(Brano da leggere)
E quindi, cioè cosa cambia qui nell’osteria nel periodo della Giostra? Non lo so, ci sono…bah fondamentalmente qui cambia poco, cambia poco, io, come vedi, ecco, i fazzoletti dei quattro quartieri ce l’ho tutti, tutto l’anno, io sono un quartierista di Colcitrone e però giustamente il locale per la par condicio ci so’ tutti i fazzoletti, tutti i fazzoletti, come è giusto che sia, come ho detto prima vengono tanti anche clienti, ho tanti clienti degli altri quartieri, e questo me fa molto piacere, e quindi, durante il Saracino ecco magari può capitare di trovare delle tavolate di ragazzi dei quartieri che possono fare anche dei cori, cantano, festeggiano, quindi è più, più viva, più viva sicuramente, come tutta la città del resto, quando c’è la giostra si vede la città che…ci son’ tutte le bandiere in giro, si sente l’aria diversa.
Ma quando c’è la giostra quindi togli le altre bandiere avversarie o le lasci sempre? No, no, no, ci son’ sempre. Qui dentro siamo di tutti, no siamo, insomma qui dentro…rispettiamo tutti i quartieri. Sì, mi sembra giusto così, okay, ho capito, dopo tanto ognuno giustamente è del suo, tutti sanno che io so’ di Colcitrone però ecco, il lavoro è lavoro, quando vengono a mangia’ qui io li servo tutti allo stesso modo, Colcitrone o gli altri tre quartieri, okay, ma quindi a proposito di servire quindi, parliamo un po’ del menu, no, di questo posto, che cosa offre il menù, quali piatti tipici della tradizione toscana? Quali sono questi piatti tipici?

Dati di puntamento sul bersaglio
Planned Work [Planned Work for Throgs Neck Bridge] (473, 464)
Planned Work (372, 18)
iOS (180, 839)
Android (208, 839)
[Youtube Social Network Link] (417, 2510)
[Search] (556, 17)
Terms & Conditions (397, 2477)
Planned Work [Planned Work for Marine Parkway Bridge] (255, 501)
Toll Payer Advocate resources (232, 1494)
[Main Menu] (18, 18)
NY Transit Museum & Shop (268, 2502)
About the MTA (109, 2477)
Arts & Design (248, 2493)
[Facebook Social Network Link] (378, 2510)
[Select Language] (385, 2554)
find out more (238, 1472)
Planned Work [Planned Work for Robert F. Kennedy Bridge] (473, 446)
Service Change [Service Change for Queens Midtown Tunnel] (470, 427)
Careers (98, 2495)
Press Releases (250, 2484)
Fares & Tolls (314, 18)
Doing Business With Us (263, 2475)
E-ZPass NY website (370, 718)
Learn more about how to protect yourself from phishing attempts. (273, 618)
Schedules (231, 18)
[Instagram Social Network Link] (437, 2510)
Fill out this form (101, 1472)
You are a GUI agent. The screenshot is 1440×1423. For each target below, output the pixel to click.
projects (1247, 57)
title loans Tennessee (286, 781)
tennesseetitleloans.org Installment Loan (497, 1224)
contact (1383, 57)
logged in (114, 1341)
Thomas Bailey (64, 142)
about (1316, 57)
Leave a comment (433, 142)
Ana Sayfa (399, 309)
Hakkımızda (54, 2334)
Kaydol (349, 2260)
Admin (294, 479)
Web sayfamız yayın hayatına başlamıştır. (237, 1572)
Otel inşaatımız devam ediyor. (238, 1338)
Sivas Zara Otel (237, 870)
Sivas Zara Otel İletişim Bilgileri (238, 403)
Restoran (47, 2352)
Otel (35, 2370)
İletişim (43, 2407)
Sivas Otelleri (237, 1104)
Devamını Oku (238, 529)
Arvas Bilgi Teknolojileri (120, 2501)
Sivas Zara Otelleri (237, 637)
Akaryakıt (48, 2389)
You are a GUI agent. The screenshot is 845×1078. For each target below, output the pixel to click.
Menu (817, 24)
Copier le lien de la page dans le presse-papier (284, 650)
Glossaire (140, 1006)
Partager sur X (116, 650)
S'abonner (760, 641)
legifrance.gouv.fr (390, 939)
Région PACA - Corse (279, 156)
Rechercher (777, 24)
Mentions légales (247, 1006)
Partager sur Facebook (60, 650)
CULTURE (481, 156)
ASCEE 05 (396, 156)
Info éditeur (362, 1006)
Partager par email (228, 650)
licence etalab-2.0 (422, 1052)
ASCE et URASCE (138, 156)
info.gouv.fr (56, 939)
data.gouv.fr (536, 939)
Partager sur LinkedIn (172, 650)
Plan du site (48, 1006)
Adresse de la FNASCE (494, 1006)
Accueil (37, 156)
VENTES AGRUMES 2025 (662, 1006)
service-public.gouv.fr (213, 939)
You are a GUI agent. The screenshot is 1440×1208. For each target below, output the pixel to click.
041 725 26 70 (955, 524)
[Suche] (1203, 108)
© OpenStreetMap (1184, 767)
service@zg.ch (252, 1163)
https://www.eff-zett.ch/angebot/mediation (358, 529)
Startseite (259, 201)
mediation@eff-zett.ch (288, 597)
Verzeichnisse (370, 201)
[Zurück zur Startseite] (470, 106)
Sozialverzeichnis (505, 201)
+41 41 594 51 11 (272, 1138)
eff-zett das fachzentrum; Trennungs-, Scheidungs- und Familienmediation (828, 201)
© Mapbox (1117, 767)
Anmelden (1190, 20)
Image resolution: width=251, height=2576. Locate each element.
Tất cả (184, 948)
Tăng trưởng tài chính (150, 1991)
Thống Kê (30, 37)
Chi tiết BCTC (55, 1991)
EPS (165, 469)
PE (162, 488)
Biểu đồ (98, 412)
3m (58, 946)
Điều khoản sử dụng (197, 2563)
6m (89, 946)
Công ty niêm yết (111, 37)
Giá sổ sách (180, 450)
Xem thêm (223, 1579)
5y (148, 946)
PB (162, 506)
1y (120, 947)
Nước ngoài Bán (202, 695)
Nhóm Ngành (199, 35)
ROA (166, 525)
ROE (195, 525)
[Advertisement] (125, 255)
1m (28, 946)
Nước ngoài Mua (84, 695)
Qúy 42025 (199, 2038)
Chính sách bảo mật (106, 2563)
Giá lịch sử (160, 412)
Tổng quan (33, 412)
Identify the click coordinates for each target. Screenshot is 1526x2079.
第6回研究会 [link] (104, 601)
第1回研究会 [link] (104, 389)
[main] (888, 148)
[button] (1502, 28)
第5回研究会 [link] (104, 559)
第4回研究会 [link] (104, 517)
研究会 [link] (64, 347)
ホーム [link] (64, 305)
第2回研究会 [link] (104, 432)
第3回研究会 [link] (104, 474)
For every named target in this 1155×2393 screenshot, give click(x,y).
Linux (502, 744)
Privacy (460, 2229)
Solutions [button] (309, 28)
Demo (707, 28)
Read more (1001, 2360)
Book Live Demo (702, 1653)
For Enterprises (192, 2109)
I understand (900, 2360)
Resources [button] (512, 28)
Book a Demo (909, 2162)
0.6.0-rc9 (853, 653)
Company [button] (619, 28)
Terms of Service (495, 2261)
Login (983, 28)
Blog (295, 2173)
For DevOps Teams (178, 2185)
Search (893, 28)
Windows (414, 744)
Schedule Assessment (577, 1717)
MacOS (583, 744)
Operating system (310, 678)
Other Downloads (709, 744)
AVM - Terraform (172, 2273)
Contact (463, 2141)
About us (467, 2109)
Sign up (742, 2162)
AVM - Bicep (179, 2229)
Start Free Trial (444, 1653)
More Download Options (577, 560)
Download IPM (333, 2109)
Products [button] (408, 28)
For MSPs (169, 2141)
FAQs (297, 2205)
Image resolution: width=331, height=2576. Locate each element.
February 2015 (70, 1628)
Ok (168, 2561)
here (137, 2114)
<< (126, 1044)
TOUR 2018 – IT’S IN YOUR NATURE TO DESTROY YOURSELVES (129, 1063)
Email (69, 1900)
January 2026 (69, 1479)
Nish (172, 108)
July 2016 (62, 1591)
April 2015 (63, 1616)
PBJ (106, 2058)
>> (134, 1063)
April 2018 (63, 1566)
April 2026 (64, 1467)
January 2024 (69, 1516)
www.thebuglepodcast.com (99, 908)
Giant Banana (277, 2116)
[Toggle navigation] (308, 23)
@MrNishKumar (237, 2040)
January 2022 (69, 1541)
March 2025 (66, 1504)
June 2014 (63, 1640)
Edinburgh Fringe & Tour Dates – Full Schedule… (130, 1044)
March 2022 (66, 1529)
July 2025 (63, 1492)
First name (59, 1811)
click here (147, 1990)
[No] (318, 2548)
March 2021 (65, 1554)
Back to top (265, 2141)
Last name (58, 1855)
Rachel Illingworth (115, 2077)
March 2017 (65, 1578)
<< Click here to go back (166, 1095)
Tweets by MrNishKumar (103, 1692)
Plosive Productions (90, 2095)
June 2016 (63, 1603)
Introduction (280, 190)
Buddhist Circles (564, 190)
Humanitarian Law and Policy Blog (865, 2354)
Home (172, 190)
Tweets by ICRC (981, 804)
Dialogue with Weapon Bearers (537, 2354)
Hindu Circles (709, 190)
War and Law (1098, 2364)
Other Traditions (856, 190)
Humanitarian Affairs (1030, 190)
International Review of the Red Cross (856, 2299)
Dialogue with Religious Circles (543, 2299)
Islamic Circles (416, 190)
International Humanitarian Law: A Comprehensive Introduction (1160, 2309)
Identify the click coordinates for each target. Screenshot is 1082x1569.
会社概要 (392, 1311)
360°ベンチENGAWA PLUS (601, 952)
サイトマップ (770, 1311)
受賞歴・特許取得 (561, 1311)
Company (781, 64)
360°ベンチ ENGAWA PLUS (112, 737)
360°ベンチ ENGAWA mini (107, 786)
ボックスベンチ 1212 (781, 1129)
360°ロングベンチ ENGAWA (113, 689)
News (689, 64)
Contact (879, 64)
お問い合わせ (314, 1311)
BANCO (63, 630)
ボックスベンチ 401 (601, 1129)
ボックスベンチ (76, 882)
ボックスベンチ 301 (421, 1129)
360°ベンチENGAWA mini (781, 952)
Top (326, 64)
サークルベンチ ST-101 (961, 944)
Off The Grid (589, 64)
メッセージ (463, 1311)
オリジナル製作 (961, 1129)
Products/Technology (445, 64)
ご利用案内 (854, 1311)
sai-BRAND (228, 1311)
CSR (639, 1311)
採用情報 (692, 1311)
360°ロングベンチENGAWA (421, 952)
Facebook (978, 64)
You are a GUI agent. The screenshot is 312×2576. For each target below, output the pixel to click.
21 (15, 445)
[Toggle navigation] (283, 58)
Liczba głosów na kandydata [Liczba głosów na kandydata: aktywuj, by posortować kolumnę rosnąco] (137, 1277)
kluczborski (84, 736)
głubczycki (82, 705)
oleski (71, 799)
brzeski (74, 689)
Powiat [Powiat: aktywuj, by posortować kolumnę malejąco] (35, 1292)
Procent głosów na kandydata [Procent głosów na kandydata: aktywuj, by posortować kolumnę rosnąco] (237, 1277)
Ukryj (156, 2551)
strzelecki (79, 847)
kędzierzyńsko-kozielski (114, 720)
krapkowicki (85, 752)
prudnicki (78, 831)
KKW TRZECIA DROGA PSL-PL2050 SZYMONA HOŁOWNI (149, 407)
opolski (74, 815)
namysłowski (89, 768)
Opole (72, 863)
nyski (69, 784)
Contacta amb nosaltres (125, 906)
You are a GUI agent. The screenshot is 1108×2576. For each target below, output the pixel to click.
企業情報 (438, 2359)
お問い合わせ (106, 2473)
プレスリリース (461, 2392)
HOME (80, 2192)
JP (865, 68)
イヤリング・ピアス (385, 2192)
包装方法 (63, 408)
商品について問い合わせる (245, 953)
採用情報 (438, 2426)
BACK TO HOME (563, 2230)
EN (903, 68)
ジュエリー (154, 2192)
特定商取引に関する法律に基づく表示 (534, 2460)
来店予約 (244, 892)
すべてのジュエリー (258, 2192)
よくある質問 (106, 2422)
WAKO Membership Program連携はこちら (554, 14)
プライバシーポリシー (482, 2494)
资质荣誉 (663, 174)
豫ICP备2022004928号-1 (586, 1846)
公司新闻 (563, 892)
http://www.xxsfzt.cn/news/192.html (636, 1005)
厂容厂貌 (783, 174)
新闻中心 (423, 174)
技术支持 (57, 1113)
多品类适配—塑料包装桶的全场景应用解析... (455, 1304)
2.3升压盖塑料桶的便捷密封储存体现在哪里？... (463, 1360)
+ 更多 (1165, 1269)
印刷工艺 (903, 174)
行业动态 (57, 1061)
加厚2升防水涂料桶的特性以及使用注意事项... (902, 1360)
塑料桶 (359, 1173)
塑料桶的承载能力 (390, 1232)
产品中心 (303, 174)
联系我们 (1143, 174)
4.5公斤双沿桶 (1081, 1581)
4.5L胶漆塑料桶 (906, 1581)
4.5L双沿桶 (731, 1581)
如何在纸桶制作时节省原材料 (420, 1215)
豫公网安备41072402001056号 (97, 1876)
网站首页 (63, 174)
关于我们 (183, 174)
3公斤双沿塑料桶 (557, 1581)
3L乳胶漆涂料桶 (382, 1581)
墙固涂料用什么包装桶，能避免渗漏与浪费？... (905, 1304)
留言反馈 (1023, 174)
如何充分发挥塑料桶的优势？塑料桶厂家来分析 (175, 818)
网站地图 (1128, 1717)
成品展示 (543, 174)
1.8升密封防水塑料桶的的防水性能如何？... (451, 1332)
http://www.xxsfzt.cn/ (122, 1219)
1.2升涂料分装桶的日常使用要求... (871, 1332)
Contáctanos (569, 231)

(Consegna) Per favore, traduci in inglese questa frase del brano da leggere: «Ma quando c'è la giostra quindi togli le altre bandiere avversarie o le lasci sempre?» Queste righe non servono.

(Risultato) So when the joust is on, do you take down the other, rival flags, or do you always leave them up?